Of consolidation legislation, Christie said, “It isn’t going to be pretty, and we aren’t going to make a lot of friends… but something has to shift if we are going to help the kids.”
Christie addressed his remarks to Rebecca Holcombe, secretary of the Vermont Agency of Education.
In a presentation she gave the full Legislature at the opening of the session in January, Holcombe noted that the state could save $74 million a year by shifting the present student to staff ratios from 4.67:1 to 5:1.
Holcombe expressed concern that imposing ratios could lead to harmful cuts.
Sharpe, the chair, expressed frustration at this juncture about the obstacles being put in the bill’s path as it is nearing its final form this week.
“I would like to hear where the agency thinks we should be going in a way that actually gets something done, and we know the money is where the ratios are,” Sharpe said. “What can we do about phantom students or small schools grants that move us in the direction of larger school districts?”

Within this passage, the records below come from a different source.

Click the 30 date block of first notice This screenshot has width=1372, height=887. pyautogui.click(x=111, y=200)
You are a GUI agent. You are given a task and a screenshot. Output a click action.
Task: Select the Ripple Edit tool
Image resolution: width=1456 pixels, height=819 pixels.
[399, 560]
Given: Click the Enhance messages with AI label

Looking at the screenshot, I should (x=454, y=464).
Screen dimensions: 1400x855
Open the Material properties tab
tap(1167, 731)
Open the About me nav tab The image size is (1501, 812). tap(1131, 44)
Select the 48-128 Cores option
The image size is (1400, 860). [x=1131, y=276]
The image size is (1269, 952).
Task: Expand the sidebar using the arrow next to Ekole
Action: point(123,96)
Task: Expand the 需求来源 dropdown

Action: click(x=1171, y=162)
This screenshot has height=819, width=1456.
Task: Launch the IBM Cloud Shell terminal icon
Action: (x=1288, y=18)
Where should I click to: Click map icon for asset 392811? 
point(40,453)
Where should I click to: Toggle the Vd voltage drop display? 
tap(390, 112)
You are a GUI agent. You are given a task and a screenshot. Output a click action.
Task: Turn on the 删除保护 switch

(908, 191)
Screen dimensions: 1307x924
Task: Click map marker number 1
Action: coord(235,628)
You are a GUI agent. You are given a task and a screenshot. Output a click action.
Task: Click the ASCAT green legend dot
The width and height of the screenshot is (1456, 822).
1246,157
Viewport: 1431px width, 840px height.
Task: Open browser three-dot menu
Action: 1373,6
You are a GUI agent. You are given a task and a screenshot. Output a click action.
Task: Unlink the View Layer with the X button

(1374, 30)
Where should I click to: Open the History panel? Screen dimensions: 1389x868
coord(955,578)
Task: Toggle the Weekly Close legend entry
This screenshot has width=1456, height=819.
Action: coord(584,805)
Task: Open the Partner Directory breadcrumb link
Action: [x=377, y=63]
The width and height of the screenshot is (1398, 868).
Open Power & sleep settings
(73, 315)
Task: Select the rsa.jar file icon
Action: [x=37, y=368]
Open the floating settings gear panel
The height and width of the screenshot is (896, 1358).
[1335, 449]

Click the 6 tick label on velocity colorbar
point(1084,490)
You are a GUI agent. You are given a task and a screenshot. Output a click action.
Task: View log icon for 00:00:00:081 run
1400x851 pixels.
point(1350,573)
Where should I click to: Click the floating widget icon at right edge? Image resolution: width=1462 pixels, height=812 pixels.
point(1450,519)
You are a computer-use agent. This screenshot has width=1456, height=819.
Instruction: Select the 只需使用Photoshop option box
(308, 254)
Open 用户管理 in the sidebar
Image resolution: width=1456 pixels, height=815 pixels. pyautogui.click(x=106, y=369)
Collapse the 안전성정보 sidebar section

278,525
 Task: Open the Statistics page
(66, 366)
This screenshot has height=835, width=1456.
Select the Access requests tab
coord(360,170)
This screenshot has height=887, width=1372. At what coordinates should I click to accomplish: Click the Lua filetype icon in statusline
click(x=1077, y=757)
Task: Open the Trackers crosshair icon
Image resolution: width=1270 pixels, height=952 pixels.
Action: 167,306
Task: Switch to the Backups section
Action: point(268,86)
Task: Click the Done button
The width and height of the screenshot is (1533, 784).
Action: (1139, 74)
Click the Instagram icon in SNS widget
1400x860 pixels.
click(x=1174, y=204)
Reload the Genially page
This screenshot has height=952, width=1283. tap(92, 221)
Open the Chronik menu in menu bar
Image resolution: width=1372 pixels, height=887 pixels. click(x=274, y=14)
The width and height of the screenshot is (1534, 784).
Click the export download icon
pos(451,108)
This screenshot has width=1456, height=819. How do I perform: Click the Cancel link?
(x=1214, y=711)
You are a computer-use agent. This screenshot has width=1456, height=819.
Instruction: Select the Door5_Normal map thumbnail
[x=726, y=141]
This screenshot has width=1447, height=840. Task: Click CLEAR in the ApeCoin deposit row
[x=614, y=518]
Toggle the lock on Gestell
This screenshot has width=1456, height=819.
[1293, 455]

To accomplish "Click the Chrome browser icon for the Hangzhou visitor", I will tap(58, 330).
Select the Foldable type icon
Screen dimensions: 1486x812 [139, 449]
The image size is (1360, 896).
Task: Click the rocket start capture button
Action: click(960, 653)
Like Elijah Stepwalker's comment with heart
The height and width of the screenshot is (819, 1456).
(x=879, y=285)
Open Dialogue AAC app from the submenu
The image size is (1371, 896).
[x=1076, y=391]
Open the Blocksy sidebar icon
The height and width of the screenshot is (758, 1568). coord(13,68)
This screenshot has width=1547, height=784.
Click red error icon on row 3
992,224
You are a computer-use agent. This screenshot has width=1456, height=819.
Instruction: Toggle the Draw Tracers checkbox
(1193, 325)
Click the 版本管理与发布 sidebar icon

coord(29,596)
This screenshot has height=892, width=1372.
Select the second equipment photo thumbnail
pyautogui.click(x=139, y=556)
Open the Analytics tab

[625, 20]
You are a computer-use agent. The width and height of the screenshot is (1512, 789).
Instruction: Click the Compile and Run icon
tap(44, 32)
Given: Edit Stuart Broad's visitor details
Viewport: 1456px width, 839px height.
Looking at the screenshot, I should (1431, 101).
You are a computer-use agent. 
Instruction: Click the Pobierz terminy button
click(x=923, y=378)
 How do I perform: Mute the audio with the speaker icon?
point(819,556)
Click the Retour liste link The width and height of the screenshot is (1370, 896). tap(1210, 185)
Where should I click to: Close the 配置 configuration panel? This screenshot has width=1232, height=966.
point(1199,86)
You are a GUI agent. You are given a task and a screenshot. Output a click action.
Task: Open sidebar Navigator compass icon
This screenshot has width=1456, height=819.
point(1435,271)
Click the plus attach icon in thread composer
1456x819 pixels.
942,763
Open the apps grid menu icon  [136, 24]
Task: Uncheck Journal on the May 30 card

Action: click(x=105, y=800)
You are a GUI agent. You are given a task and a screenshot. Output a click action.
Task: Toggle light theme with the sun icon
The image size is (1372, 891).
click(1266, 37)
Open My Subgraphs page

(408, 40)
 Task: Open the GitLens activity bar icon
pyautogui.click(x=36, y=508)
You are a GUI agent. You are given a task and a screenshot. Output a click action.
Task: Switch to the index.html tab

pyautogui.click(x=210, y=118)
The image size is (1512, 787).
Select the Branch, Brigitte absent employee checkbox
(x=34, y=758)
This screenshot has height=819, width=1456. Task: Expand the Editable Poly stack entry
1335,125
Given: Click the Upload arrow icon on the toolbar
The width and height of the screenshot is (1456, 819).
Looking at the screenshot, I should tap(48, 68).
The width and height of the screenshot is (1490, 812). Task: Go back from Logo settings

James cautioned that if legislation that comes out of the committee contains a call to “move the needle” on teacher and/or staff to student ratios, that it be “done thoughtfully.”
“That’s where the money is,” said Rep. Alice Miller, D-Shaftsbury, of the personnel costs, about 80 percent of education spending, multiple witnesses have testified.
Much of the focus in the Legislature this year has been on how to improve student learning opportunities and equity across Vermont while grappling with increasing education costs and property tax rates to pay for the state’s schools.
Those rising costs come with a sharp decline in student enrollments in the state’s schools the past decade, a loss of students projected to continue through at least 2030, according to projections the state has in hand.
Rep. Kurt Wright, R-Burlington, asked what the response would be from schools if a ratio were built into the bill.
“If there was a reasonable target, and not a pie in the sky target, I think school districts would try,” James said. “It would need to take time so that people could make thoughtful decisions on how they are going to reorganize.” It may be enough to see some small schools move to close, he testified.